Normal modes of Bardeen discs - II. A sequence of n = 2 polytropes

Abstract

We study in detail the normal modes of a sequence of differentially rotating, inviscid polytropic fluid discs in the Bardeen approximation. The equilibrium isentropic self-gravitating discs have comparable pressure and rotational support. At the low-angular-momentum end of the sequence, discs are secularly and dynamically stable; at the high end they possess two dynamically and two extra secularly unstable modes. We identify two types of modes, called p- and r-modes, for which we introduce a classification scheme based upon a number of criteria, including winding numbers in phase diagrams. Most of the r-modes have corotation points and seem to be finite-dimensional approximations to a continuous spectrum, caused by differential rotation, but we also observe p-modes with corotation points which seem to remain discrete modes even inside the continuous spectrum.

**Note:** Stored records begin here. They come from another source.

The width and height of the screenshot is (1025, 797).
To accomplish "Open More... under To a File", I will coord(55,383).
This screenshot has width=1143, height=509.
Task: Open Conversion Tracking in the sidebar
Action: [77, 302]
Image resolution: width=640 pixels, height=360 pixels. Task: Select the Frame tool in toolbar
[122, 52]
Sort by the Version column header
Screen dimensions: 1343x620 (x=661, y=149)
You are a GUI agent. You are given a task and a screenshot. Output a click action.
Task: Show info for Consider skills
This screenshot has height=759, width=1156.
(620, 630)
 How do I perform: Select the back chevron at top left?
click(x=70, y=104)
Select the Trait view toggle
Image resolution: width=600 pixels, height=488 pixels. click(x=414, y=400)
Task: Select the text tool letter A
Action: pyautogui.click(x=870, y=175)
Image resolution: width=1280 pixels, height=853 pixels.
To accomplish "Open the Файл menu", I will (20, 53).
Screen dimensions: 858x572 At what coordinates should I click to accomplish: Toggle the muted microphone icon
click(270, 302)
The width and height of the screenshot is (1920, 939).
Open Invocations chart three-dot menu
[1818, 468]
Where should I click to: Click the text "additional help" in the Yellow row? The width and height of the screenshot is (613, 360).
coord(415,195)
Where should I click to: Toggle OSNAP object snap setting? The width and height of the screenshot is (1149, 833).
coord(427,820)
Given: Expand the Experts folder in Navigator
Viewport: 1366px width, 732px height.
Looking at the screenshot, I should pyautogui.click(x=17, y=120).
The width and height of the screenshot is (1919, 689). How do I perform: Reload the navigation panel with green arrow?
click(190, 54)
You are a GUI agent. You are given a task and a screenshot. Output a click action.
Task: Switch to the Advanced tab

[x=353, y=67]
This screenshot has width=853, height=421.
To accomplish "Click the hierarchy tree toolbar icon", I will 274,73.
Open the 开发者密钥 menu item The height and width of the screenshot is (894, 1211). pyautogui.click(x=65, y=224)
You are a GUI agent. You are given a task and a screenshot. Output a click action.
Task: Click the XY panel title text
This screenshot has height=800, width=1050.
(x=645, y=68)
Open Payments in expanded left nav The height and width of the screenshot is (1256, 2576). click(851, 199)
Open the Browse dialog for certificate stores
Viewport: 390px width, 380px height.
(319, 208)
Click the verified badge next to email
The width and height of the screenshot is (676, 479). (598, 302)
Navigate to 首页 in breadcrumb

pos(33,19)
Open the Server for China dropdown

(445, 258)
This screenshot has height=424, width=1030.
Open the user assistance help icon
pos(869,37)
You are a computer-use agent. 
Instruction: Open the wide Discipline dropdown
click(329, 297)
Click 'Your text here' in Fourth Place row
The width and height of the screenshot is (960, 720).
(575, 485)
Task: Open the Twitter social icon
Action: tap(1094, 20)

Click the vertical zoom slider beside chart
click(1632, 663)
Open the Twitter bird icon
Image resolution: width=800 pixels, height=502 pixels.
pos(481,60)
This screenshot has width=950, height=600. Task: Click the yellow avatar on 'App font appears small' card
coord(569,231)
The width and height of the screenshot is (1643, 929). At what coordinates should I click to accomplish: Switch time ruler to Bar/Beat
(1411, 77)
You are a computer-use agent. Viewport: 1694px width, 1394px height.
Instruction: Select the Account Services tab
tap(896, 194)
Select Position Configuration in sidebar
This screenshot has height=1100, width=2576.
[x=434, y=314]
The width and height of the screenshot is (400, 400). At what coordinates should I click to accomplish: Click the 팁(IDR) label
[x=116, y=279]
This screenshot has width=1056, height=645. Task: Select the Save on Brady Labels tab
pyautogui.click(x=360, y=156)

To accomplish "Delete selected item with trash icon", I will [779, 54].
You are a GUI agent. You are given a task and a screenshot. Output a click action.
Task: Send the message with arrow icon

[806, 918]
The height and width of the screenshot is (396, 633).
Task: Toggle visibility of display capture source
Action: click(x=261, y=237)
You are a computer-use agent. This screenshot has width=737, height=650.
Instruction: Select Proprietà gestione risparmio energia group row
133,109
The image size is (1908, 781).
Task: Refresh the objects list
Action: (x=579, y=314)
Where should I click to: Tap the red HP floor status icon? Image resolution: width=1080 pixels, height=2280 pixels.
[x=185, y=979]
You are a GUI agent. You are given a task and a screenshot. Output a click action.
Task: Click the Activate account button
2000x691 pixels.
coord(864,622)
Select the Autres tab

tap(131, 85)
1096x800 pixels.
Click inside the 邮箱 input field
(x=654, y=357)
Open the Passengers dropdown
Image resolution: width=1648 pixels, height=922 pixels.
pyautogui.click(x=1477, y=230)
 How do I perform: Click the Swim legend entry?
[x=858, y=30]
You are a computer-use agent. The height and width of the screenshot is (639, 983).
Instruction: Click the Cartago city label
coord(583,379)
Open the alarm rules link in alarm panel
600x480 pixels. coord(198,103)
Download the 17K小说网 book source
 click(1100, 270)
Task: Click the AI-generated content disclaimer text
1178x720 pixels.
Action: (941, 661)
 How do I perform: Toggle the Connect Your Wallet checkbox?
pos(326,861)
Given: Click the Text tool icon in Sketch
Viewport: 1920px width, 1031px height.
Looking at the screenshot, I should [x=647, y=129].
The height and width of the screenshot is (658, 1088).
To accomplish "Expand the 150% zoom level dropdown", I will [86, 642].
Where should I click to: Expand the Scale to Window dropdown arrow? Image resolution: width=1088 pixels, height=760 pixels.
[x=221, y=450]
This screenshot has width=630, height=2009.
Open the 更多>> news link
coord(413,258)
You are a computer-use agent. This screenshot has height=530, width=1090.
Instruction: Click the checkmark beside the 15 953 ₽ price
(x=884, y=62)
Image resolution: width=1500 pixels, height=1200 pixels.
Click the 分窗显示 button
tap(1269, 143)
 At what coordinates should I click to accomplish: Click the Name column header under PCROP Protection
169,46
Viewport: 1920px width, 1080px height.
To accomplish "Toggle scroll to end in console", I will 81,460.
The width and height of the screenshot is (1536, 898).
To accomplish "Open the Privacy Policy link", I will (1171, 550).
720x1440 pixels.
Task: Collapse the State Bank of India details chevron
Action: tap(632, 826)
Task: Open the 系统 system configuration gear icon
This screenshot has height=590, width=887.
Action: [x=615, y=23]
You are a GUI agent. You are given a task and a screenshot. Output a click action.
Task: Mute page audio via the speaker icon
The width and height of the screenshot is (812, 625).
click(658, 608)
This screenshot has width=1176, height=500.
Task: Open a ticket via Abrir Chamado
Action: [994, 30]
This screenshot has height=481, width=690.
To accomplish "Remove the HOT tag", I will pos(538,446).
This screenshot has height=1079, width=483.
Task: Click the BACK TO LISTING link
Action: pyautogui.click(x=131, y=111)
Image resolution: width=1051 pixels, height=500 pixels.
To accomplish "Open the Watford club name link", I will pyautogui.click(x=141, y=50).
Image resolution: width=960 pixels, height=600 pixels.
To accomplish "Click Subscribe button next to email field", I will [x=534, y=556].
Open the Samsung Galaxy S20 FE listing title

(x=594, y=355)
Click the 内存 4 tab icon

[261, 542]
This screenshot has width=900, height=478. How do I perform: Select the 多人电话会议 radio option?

In fact, dynamical instability sets in through such modes, in a disc in which the ratio τ of kinetic to potential energy is 0.27. Secular instability to gravitational radiation sets in via a zero-frequency p-mode when τ = 0.1221. The r-modes are never unstable. Apart from obvious effects of differential rotation, the qualitative behaviour of eigenfrequencies along this sequence bears a striking resemblance to that along the Maclaurin sequence of incompressible fluids. In an appendix we describe an inexpensive test of the numerical accuracy of eigenfrequencies.